While the election is dominated by talk of the economy and Mitt Romney’s latest foreign policy blunder, don’t lose sight of one important fact: Perhaps nothing will have a bigger impact on the United States’ future than the Supreme Court. And with four justices above the age of 70, the next president of the United States could have enormous power to shape the court for generations to come. Age is not, as Playboy mogul Hugh Hefner has suggested, just a number.

In a government paralyzed by partisan gridlock on the most important matters of the day, the Supreme Court has become what Bill Moyers calls “The Decider.” A majority of the justices has taken a far right turn in its decisions.

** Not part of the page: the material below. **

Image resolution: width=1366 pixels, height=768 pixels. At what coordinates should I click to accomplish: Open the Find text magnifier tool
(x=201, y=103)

This extremism has a history. In 1971, Lewis Powell, then a corporate lawyer and soon to be a Supreme Court justice, wrote a memo at the request of the US Chamber of Commerce, urging it to push for an activist, pro-business court that would rubber-stamp its agenda. Powell’s memo laid the groundwork for a right-wing rise in all areas of public life, including law firms, think tanks, campus organizations and media outlets. The 1987 failed Supreme Court nomination of right-wing ideologue Robert Bork was, in hindsight, only a setback in the movement to push the court toward the right. Extremists including Clarence Thomas and Samuel Alito would eventually be confirmed.